Our family lives about an hour west of Montreal, in a town of towering pine trees and ever-present birdsong. Our yard is small, yet hums with year-round activity: flower, vegetable and herb gardens that each year claim a little more grass space, a busy chicken coop, paths in the earth and the snow that meander between playhouse, deck, shed, sandbox, beaten by little feet, big feet, cat feet, rabbit feet … and, as we were delighted to discover last year, fox feet.

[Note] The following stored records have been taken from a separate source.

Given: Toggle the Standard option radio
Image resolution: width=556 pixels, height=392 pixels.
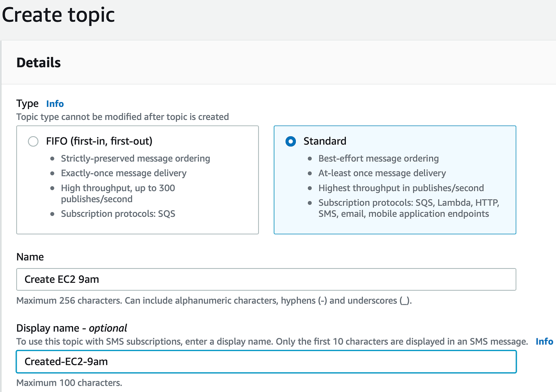Looking at the screenshot, I should tap(290, 141).
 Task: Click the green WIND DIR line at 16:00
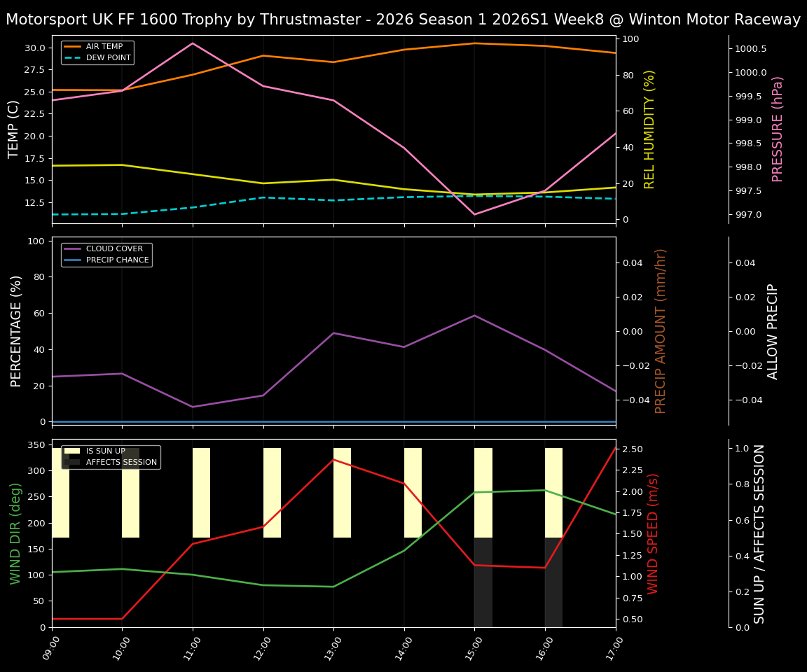(545, 489)
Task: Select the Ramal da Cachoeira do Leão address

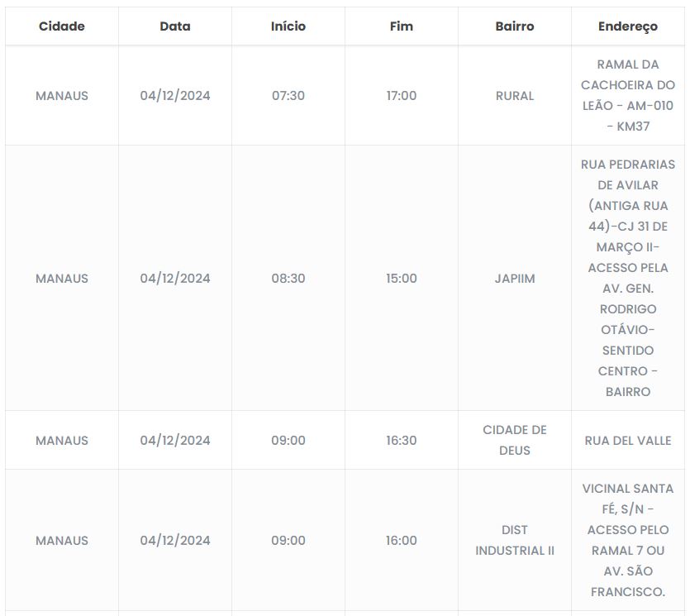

The foxes, a mother and her kit, visited daily through the summer. Their paths were always the same: swiftly and quietly entering the backyard by passing alongside the cedar, stopping by the coop to see if we had forgotten to latch the door (we never did), lingering under the boughs of the spruce, in shadow, waiting to see if the hens would come out on their own (they never did), then slipping out through the border of Jerusalem artichokes, in search of easier prey. They were very bold, coming in full daylight, even if one of us played or worked in a corner of the yard. Sometimes I would know they were there by the alarmed call of the chickens. Sometimes they would be but an orange and white movement caught out of the corner of the eye.
When I started getting more steeped in my natural dyeing projects, I tried to think of a name that would reflect the process of capturing colour from my environment. I thought of the fox, a creature that can traverse suburban and rural spaces, backyards and fields, in its hunt for food. I imagined the landscapes it passes silently through — the wildflowers, the trees. Pine. Spruce. Blackberry hedge. Mullein. Marigolds. Brown-eyed Susans. Sumach. Goldenrod. Its face and tail just visible in a flash of contrasting colour, then hidden again by the greens, browns, and myriad blossom hues.

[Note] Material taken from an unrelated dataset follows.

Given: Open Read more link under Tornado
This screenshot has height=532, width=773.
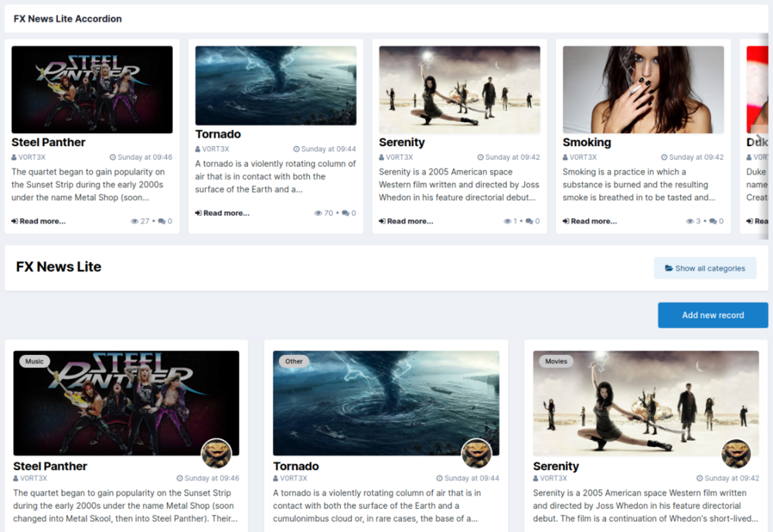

I like to think of myself as traversing these spaces as well, hunting for dye plants with which to feed my dye pot and imprint upon the fibres with which I spin and knit. These dye plants may be foraged from wild places, or harvested from intentional plantings.
My goal with Foxprint Fibres is to record my journey as a natural dyer and, as a natural extension, my journey through the spaces that surround me.